"Your Mr. Obama doesn't like nuclear power"said R___. It was back in '08 during the "drill baby drill," cheap energy at any cost nonsense. He's an engineer, like many of my friends and acquaintances and you would think he'd share a concern with proper design and planning of nuclear facilities but then, as now, if Obama is for it, the Republicans area against it.
Then there was J___, an ex military man with several graduate degrees who told me in robotic tones that "we don't need any more government regulation" when I mentioned that a bit of responsible enforcement of the rules might have prevented the inevitable Gulf blow out disaster.
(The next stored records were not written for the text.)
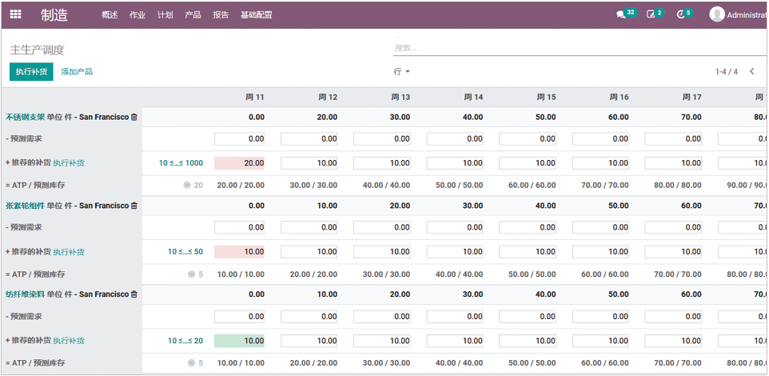Viewport: 769px width, 376px height.
Task: Click the 添加产品 button
Action: 77,72
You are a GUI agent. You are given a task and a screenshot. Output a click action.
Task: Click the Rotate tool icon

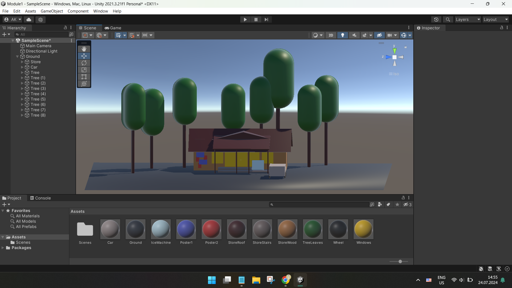point(84,63)
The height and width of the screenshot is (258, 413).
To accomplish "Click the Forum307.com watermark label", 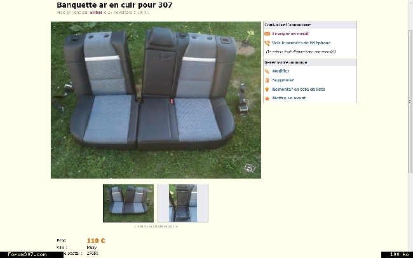I will pyautogui.click(x=27, y=254).
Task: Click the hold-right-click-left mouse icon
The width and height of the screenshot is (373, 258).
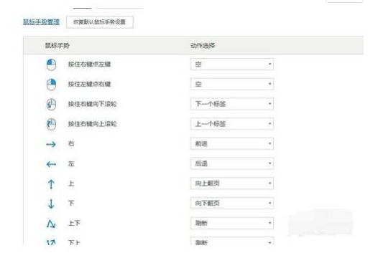Action: (x=51, y=65)
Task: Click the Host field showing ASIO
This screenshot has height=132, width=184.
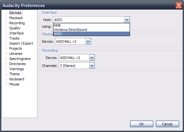Action: pyautogui.click(x=91, y=20)
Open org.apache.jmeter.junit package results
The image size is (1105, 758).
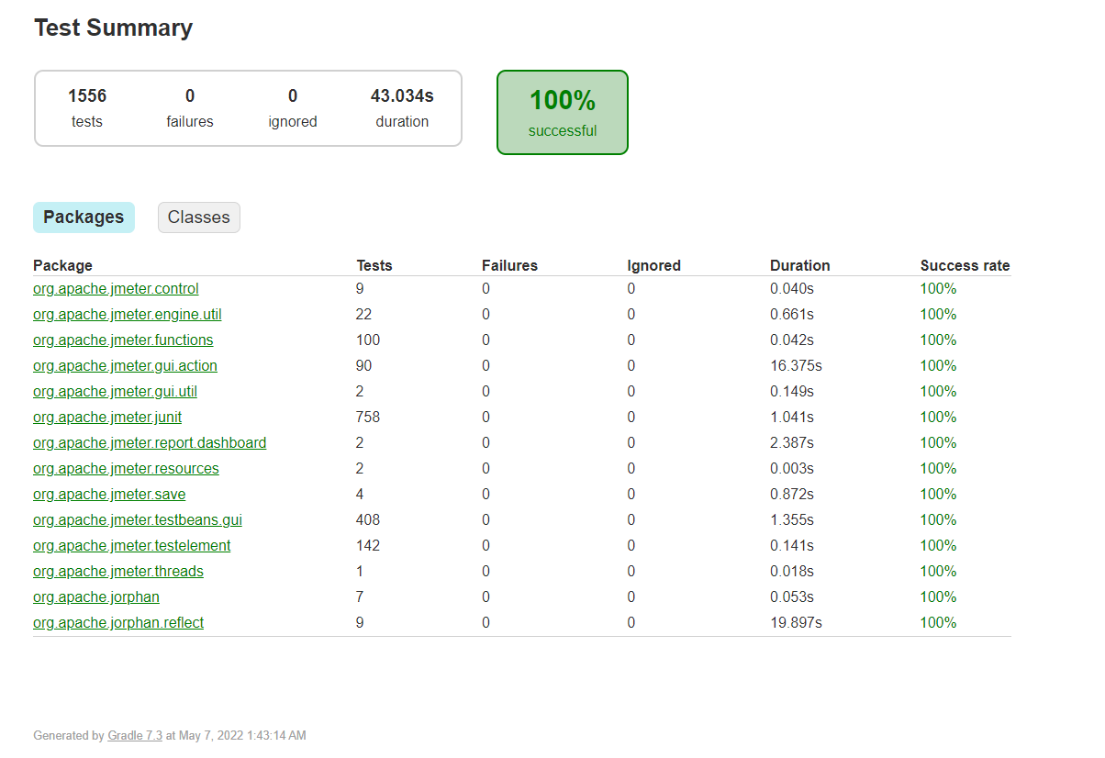click(107, 418)
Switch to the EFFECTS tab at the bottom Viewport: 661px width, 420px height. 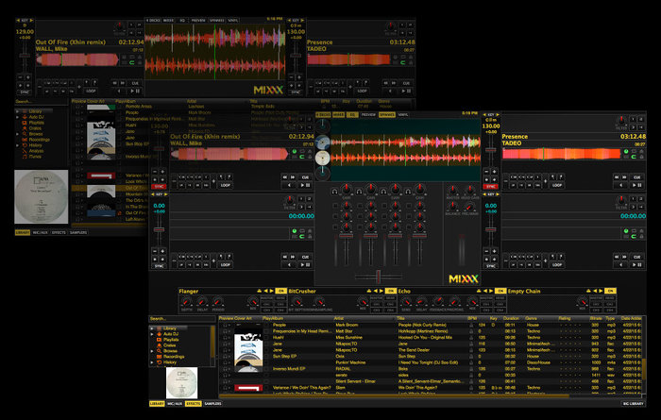tap(193, 403)
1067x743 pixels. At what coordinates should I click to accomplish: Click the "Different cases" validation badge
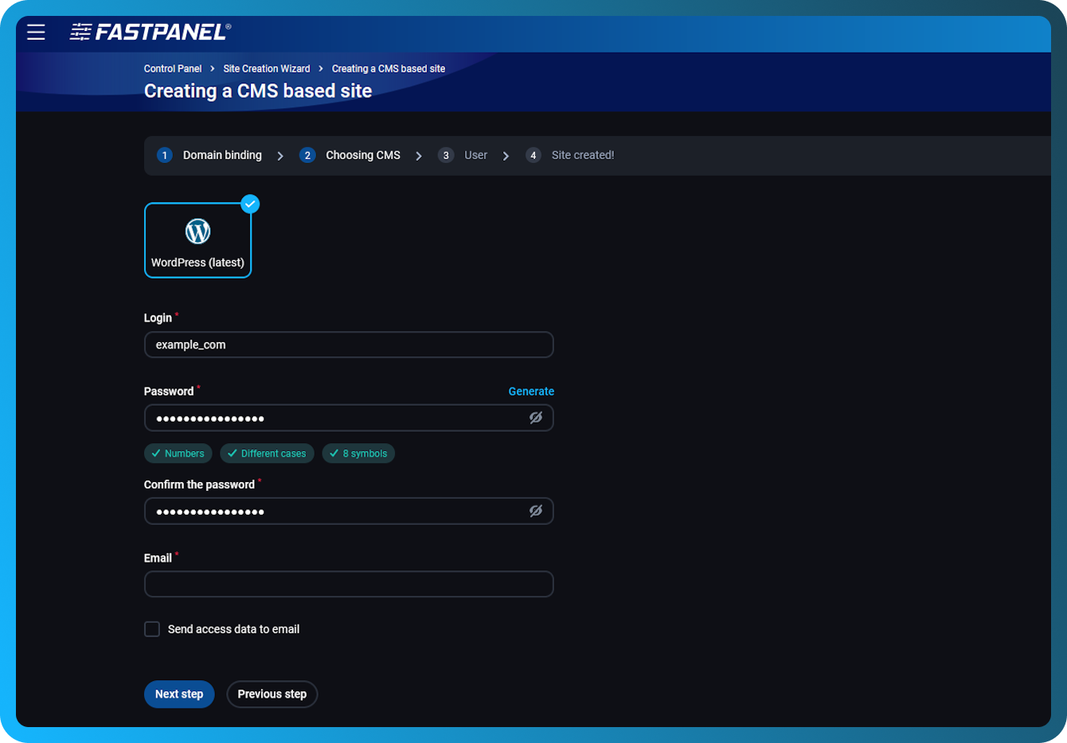click(267, 453)
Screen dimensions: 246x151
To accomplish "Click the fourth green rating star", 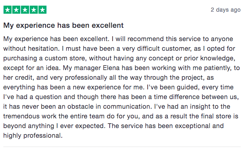I will pyautogui.click(x=34, y=10).

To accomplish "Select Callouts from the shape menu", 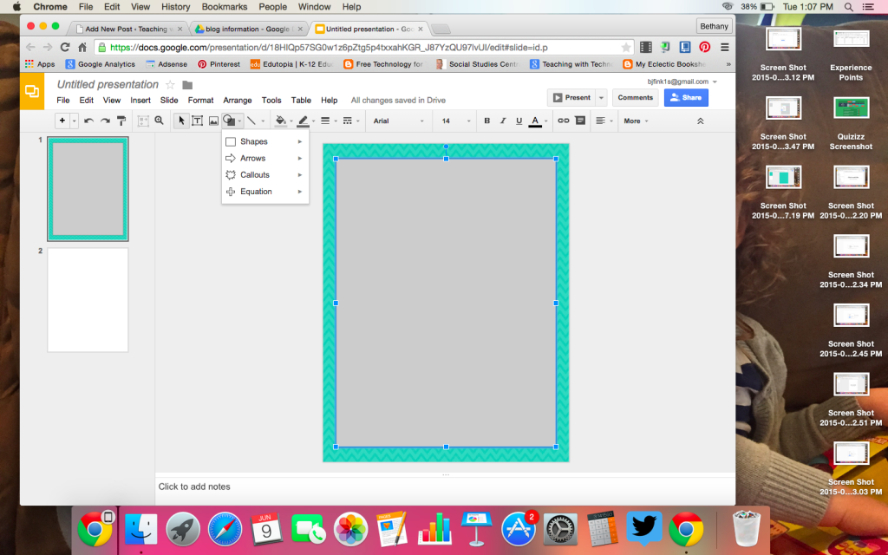I will [256, 174].
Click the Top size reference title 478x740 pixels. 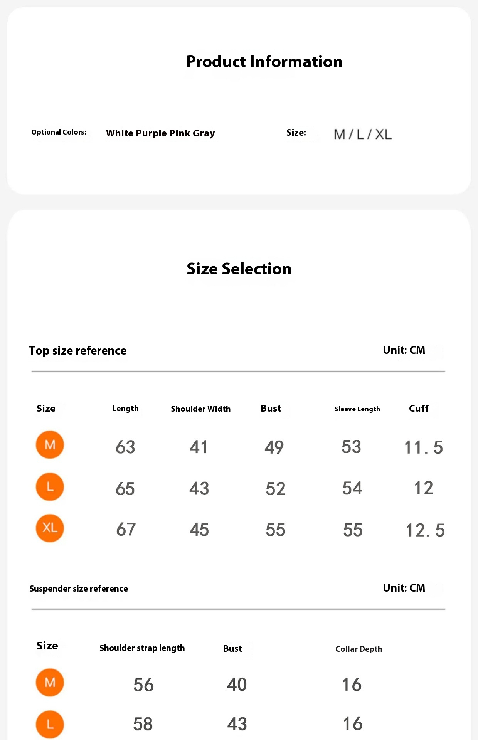(x=77, y=351)
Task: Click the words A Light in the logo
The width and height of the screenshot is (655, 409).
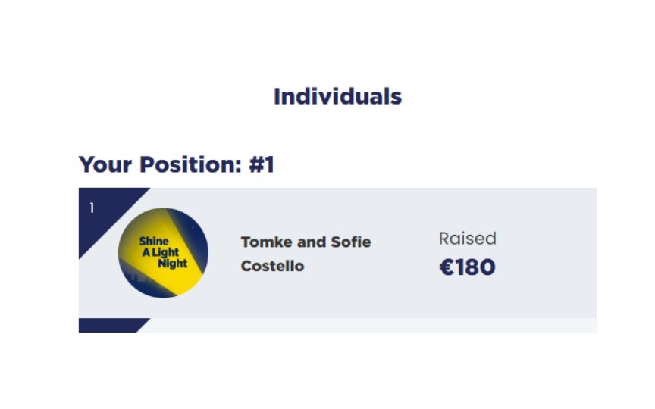Action: 161,252

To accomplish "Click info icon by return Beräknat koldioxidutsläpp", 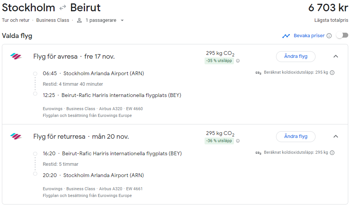I will [x=332, y=153].
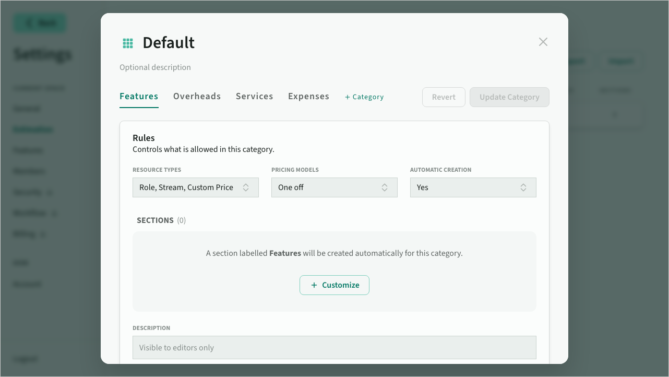Click the green grid icon beside Default
Viewport: 669px width, 377px height.
coord(128,43)
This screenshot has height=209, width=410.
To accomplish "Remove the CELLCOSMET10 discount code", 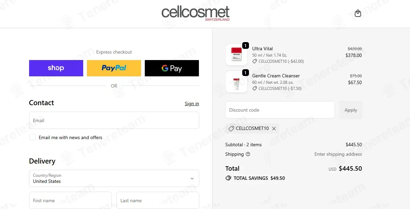I will (x=274, y=129).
It really is like arguing with robots, because humans can, at least in theory, learn from experience. Robots need programming and repeat what they are programmed to repeat. It's not quite exclusively American, of course and R___ is Swiss after all. The overall safety of nuclear power is a question subject to debate, preferably between those with a great deal of technical expertise and not unduly influenced by those with a great deal of financial interest in building them. There will always be a danger, of course and there will always be an increasing need for energy pace the neo-Luddites and those who think we can feed and house the world's population using pre-industrial revolution technology, but building a nuclear plan on a coastline and in an earthquake zone seems to this layman a triumph of short sighted greed.
I read with horror this morning of a radiation leak and explosion at the Fukushima Daiichi plant resulting from the emergency backup power system being installed where it could -- and did - flood. Of course the plant is located so as to put a great many people in a danger zone and they've had to be evacuated. Odds are that the current plan to flood the reactor with sea water will succeed, and so far the leak is small, or so they say, but it's not really the kind of risk most people would subject themselves to voluntarily. People other than my Republican friends, that is.
I'm concerned enough that I live just down the coast of Florida from a nuclear facility. I'm part of a group organized to provide emergency communications should all else fail and an 'incident' occur and we have regular drills that are based on frightening scenarios. I'd rather they hadn't built it on the coast and within yards of the sea. Tsunamis aren't common here, but hardly impossible and hurricanes with storm surges happen all too often, but the convenience of having a large labor supply, saving money and cutting corners made the site attractive -- and of course we don't need no more Gummint regulation, do we?